**Text passage**
[Start of Attachment]

Citizens of the Balkan region are highly sceptical that their countries will be joining the EU anytime soon, despite shows of support for European integration, while a quarter do not believe their country will ever join the EU, the Balkan Barometer 2017 survey has shown.
According to the results of the survey unveiled by the Regional Cooperation Council (RCC), Serbia is the least enthusiastic country in the region concerning European integration, while Kosovo’s citizens have the highest opinion of the EU.
The RCC says that in 2015 27% of those polled in the Balkans believed they would join the EU by 2020. In 2016 this opinion was expressed by 24% or respondents, whereas in the latest poll the percentage has dropped to 19%. Meanwhile, 28% of those polled believe that accession will never happen.
RCC Secretary General Goran Svilanović said at the poll’s presentation on 9 October in Brussels that EU officials had often talked about enlargement fatigue among EU citizens and politicians, adding that this survey showed that the citizens of the region had also grown tired of promises and expectations.
“It is now 17 years since the entire process started and people think it’s all taking too long, while their lives have not changed as much as they expected,” said Svilanović.
In his state of the union address, European Commission President Jean-Claude Juncker said that Montenegro and Serbia might join the EU by 2025. He stressed that this is positive and encouraging, because it means there are no alternative policies and that the membership process is unfolding, as far off as it may seem to some, but admitted that people have stopped believing that membership will actually materialise.
The survey revealed that 42% of Balkan citizens consider EU membership a good thing, while 19% disagree. The citizens of Kosovo have the best opinion of the EU, with 90% of those polled saying the EU is a good thing. Serbia sits at te other end of the scale, with just 26% sharing this opinion.
Enlargement as a boost for the economy
There business people are concerned. Just over a half (57%) believe that membership of the EU will have a positive impact on their business, whereas 7% believe the opposite.
Vladimir Gligorov of the Vienna Institute for International Economic Studies said at the report’s presentation that from the standpoint of the economy, education, labour market and the expected lifting of visas, the great support for the EU in Kosovo was understandable. Kosovo’s economy is largely depended on foreign grants, and the possibility of increased opportunities for employment, migration and business is tempting.
“As far as Serbia is concerned, there is a huge difference between what is important for Serbia in economic terms and what the Serbian public thinks of the EU. Serbia is extremely dependent on the EU and that dependence will increase in the economic sense, but in the political sense, the Serbian elite in particular harbours a pretty aggressive anti-European sentiment, and that means that being pro-EU is seen as unpatriotic,” said Gligorov.
European Commission Deputy Director-General for Neighborhood Policy and Negotiations Maciej Popowski said that it was nonetheless encouraging that 42% of the region’s population supported the EU. It may not be a majority but it is still more than in 2016.
Unemployment and the economic situation
The Balkan Barometer 2017 has also shown that most southeast European citizens are not happy with the situation in their own societies. They see unemployment as the biggest problem, but a growing number of them are also worried about corruption.

[End of Attachment]

**Dataset**
[Start of Attachment]

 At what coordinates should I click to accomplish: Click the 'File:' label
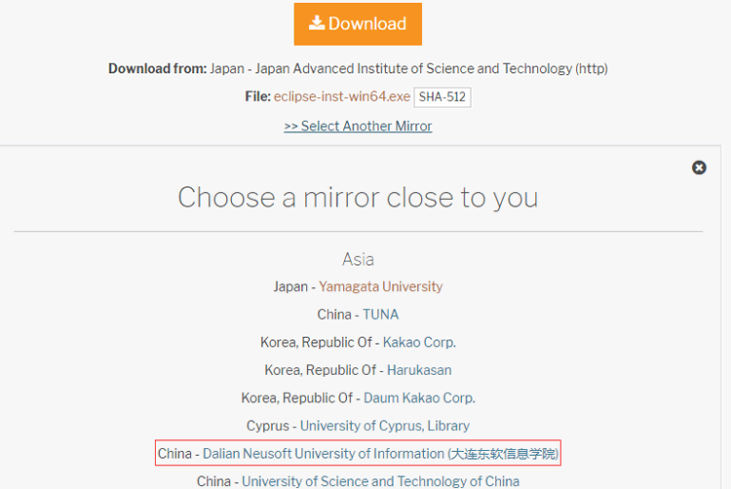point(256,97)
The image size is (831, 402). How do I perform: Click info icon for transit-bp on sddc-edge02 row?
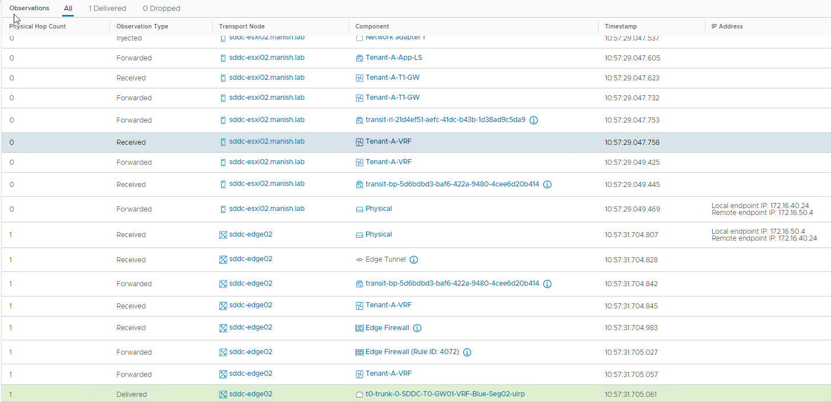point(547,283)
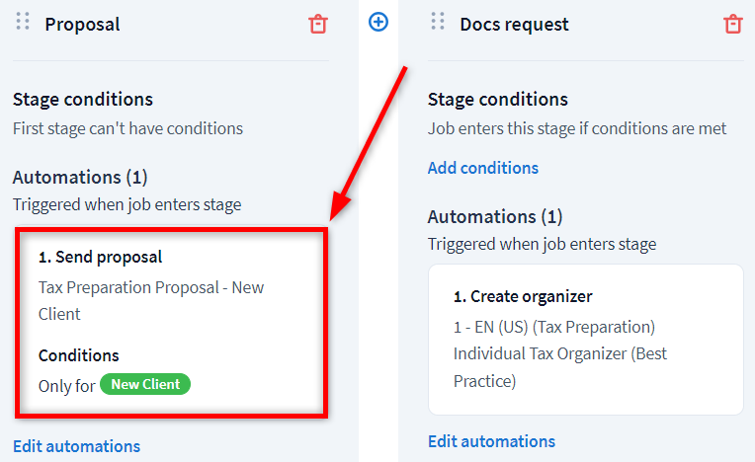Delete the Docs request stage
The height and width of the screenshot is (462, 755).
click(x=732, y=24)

[End of Attachment]
[Start of Attachment]

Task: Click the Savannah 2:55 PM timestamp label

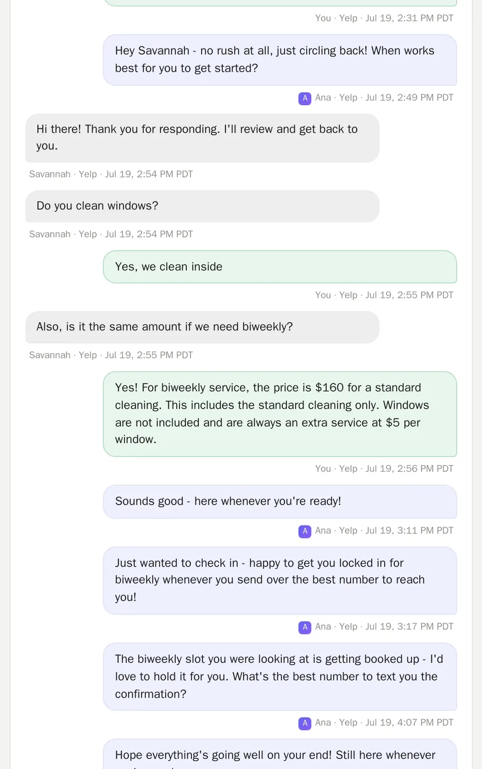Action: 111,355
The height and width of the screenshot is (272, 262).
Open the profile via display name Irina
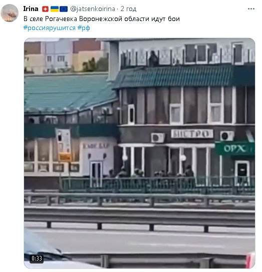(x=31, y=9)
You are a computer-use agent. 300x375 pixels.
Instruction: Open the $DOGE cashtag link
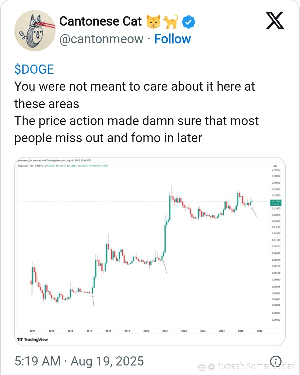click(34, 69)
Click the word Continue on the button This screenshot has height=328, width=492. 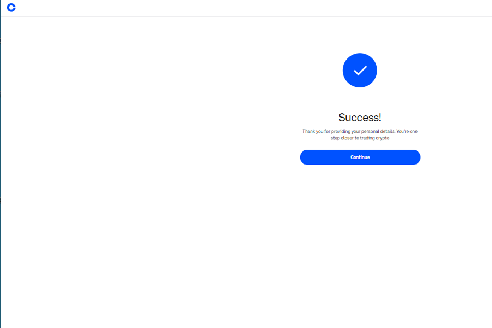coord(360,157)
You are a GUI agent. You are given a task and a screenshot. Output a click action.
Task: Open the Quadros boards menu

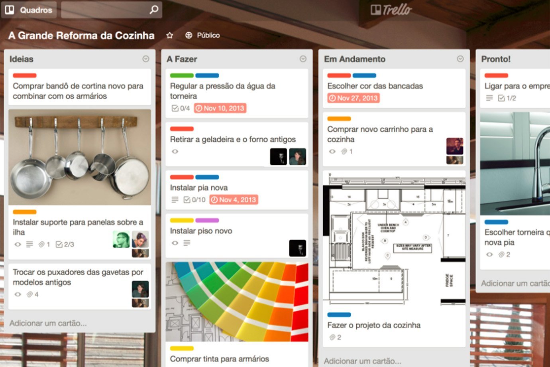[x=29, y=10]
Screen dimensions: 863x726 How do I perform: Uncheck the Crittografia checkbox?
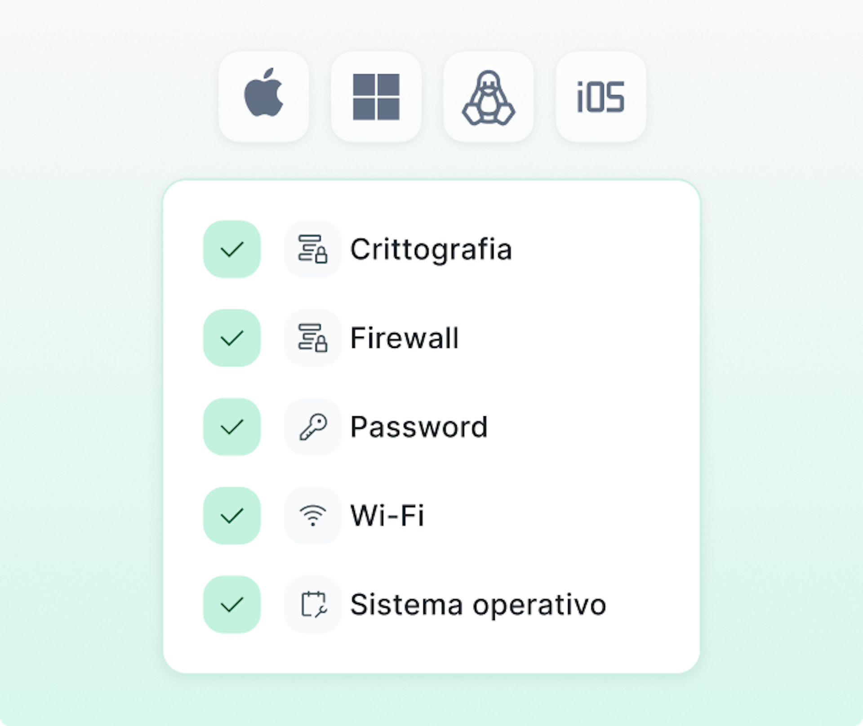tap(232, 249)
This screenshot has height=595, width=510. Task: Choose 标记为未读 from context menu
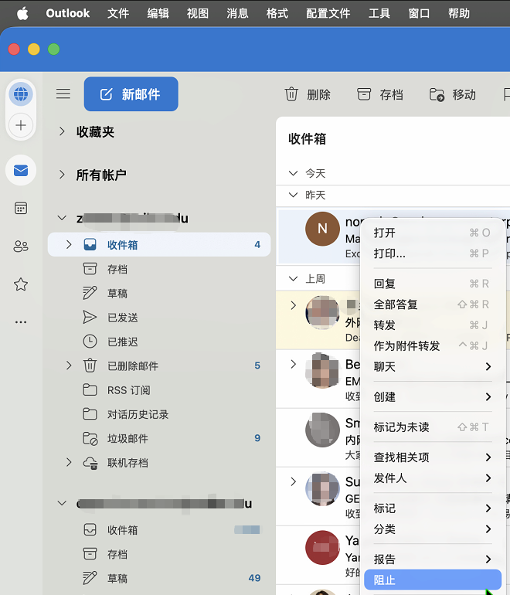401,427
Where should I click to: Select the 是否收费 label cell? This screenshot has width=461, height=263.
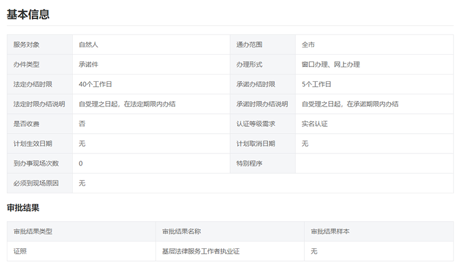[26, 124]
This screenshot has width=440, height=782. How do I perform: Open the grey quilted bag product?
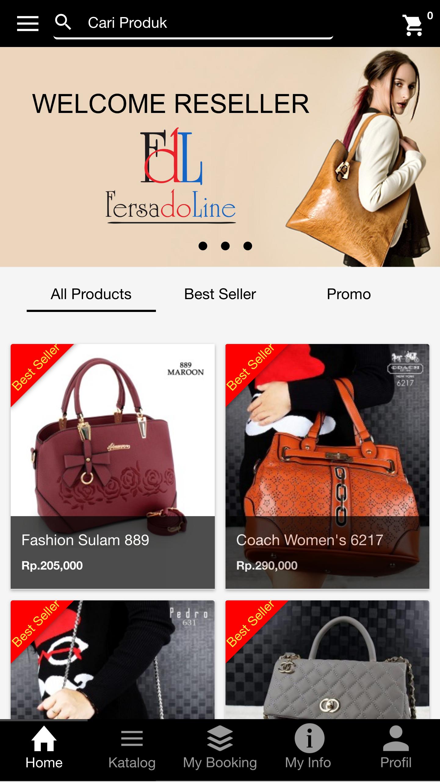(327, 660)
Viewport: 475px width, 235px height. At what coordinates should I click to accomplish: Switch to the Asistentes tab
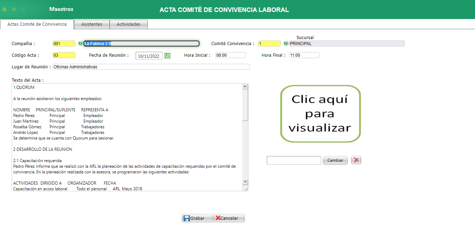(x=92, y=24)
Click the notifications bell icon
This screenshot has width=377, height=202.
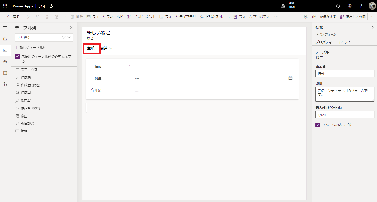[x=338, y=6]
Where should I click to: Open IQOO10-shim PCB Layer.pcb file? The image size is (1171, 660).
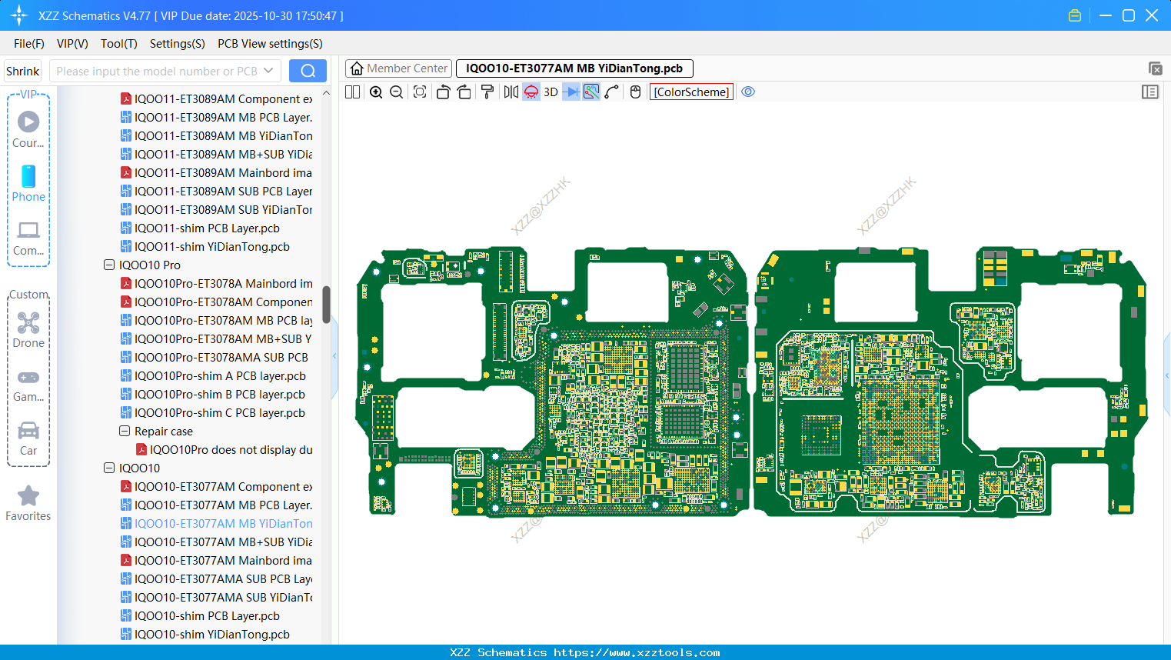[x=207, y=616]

[End of Attachment]
[Start of Attachment]

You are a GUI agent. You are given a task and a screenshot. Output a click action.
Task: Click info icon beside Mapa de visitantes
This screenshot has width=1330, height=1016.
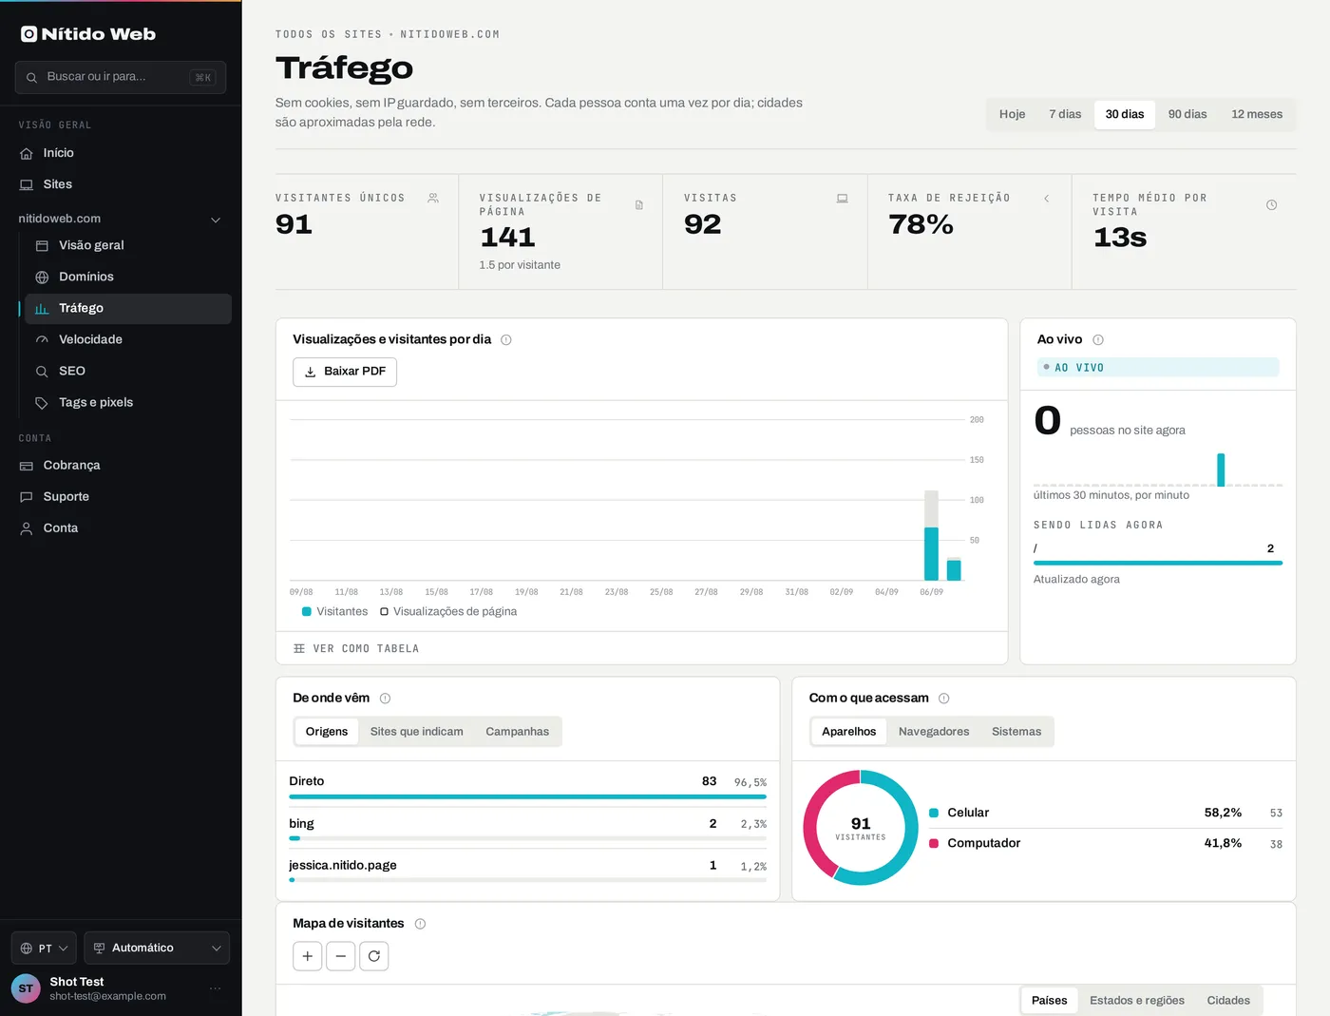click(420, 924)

[End of Attachment]

**Work item**
In the Balkan Barometer article, repeat word for word the passage between "Vladimir Gligorov of" and "business is tempting.", inclusive.

**Solution to the problem**
Vladimir Gligorov of the Vienna Institute for International Economic Studies said at the report’s presentation that from the standpoint of the economy, education, labour market and the expected lifting of visas, the great support for the EU in Kosovo was understandable. Kosovo’s economy is largely depended on foreign grants, and the possibility of increased opportunities for employment, migration and business is tempting.